I’m deep in revision of my YA novel, which is an angst-filled, pearl-clutching process that veers between ‘this is the best thing ever written in the history of writing’ through to ‘ugh, none of this makes sense,’ but it is no less exhilarating and joy-filled. Writing fiction lights me up like little else. The problem is it’s been a while *ahem, understatement of the decade* since I’ve been a YA, and so I reread this masterpiece of YA fiction to get my head in the game. I’m also spending an inordinate amount of time texting my friend Nicole Vine, mother of a daughter the same age of my protagonist to get the skinny on the vernacular of this age group.

Dark Emu by Bruce Pascoe 

I’ve had this on my list to read for ages, and I’m kicking myself I didn’t sooner. It’s beautifully written, thoughtfully crafted and painfully evocative. My daughter and my father read it immediately after me and both loved it. 

Girl, Woman, Other by Bernardine Evaristo 

I bloody loved this and have recommended it non-stop since I finished the back blurb! It is so clever- it shares stories of many different characters, all women, girls, others, and takes on their individual voices without disrupting or confusing the general feel of the book. Loved it! 

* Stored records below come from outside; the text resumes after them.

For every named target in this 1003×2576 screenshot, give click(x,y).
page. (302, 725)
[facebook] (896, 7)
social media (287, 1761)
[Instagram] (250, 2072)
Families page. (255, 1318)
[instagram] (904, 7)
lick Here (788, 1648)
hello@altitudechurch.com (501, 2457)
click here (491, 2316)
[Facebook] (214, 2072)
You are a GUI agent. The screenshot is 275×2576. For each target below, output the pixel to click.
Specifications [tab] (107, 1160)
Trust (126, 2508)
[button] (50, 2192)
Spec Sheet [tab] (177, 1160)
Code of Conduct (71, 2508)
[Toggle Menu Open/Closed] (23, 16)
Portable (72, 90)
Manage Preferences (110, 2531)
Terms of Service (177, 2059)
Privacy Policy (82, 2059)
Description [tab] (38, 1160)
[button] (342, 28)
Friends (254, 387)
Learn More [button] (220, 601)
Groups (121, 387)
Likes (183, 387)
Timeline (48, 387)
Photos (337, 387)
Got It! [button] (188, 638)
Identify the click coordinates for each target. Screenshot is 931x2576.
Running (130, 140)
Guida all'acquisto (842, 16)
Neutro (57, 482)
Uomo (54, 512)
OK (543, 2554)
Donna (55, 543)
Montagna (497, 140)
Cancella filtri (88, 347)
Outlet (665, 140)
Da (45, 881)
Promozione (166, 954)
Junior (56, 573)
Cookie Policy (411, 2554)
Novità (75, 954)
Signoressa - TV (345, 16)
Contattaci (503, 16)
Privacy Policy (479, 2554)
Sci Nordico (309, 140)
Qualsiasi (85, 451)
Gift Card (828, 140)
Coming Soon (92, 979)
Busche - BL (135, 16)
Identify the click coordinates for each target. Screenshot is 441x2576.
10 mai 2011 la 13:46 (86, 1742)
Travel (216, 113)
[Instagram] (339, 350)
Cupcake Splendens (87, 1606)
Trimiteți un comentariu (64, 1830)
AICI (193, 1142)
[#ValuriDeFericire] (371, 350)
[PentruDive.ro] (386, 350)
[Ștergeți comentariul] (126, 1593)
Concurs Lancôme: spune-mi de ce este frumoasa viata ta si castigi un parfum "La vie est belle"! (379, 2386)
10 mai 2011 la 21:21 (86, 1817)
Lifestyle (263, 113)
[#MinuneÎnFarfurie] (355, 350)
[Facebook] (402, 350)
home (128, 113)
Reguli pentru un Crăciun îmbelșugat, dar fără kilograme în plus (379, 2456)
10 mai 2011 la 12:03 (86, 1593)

So that’s my top 10 and because I can’t resist, here’s some more reads that floated my boat this year: 

The Sunday Story Club by Doris Brett and Kerry Cue 

Letters to a Young Poet by Rainer Maria Rilke 

Me Mam. Me Dad. Me. by Malcolm Duffy 

Past the Shadows by Favel Parrett 

Bird by Bird by Anne Lamott 

The Artists Way by Julia Cameron 

And one more, just because the author changed my life: 

Go-getter by Emma McQueen 

I can’t believe this is my fifth year of compiling these lists! It remains one of my favourite posts- and I hope you enjoy it too. Tell me, what’s been your favourite read(s) this year?